Aim of the task. Report each line from the entries in which "Toggle" can be found.

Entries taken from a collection
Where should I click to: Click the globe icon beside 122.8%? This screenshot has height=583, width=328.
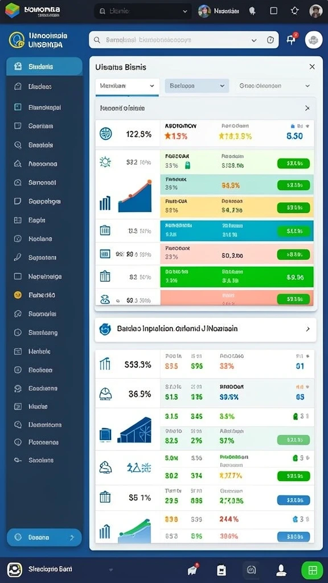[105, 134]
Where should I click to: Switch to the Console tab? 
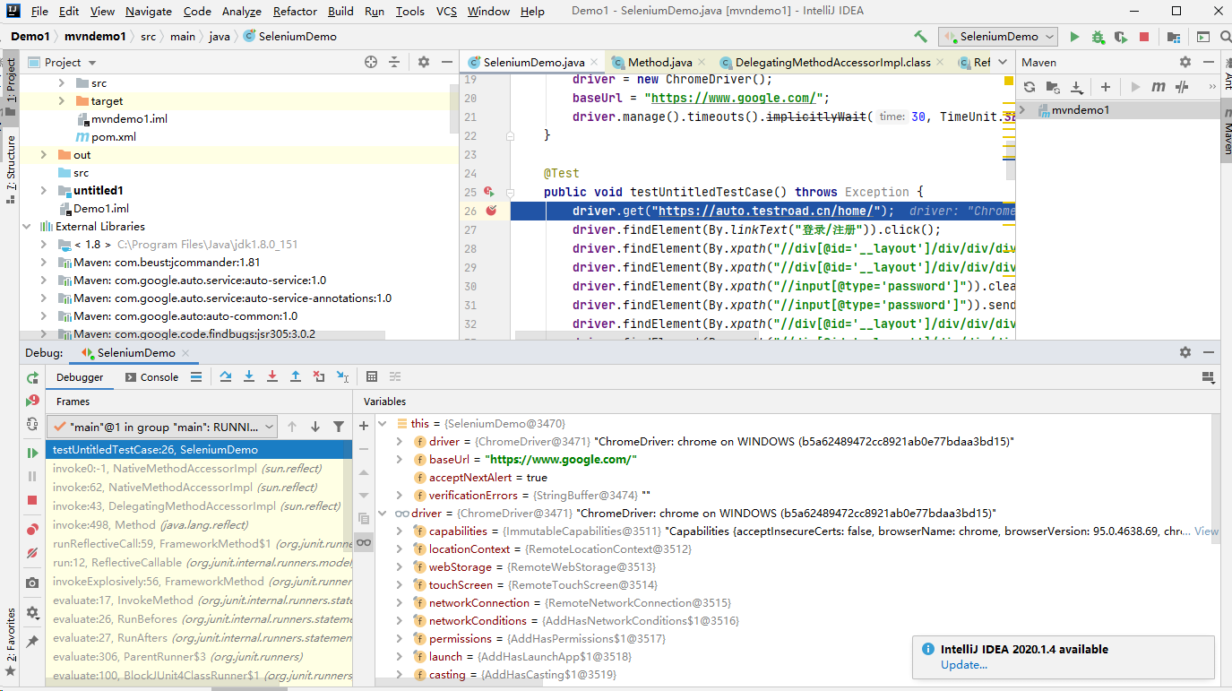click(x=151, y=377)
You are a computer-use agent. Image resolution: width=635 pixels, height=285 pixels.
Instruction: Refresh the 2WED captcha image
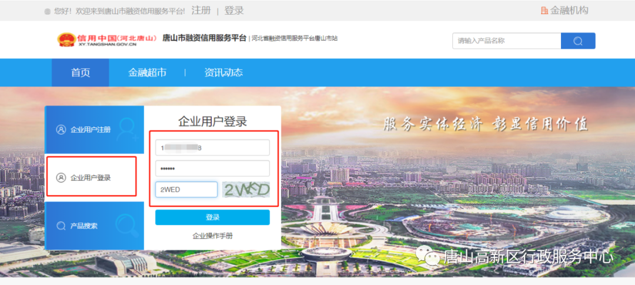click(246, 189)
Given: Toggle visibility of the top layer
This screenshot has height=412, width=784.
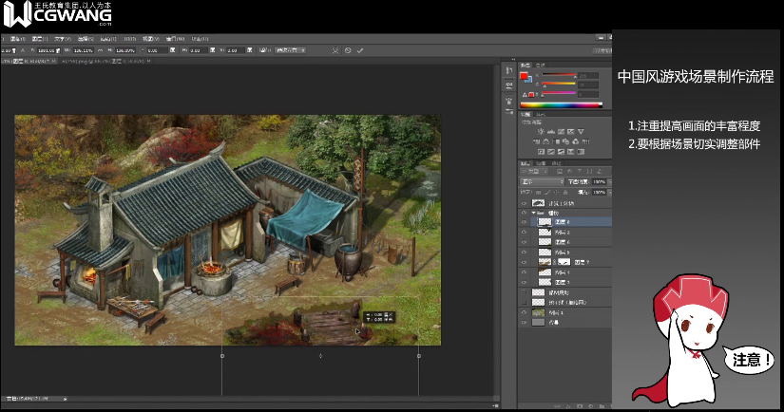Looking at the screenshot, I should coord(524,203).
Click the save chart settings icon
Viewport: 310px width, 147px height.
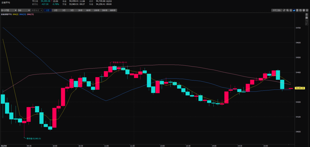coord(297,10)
...
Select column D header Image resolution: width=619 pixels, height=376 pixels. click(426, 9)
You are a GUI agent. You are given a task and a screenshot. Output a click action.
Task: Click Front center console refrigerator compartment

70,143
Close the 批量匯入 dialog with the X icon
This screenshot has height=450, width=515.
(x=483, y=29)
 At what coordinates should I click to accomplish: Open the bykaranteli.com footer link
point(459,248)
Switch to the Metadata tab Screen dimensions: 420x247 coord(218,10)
---
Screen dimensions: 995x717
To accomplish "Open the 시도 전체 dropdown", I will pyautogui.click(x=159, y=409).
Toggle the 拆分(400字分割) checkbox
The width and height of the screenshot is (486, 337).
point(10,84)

Solution below.
Given: Toggle visibility of the top layer
Toggle the 拆分(400字分割) checkbox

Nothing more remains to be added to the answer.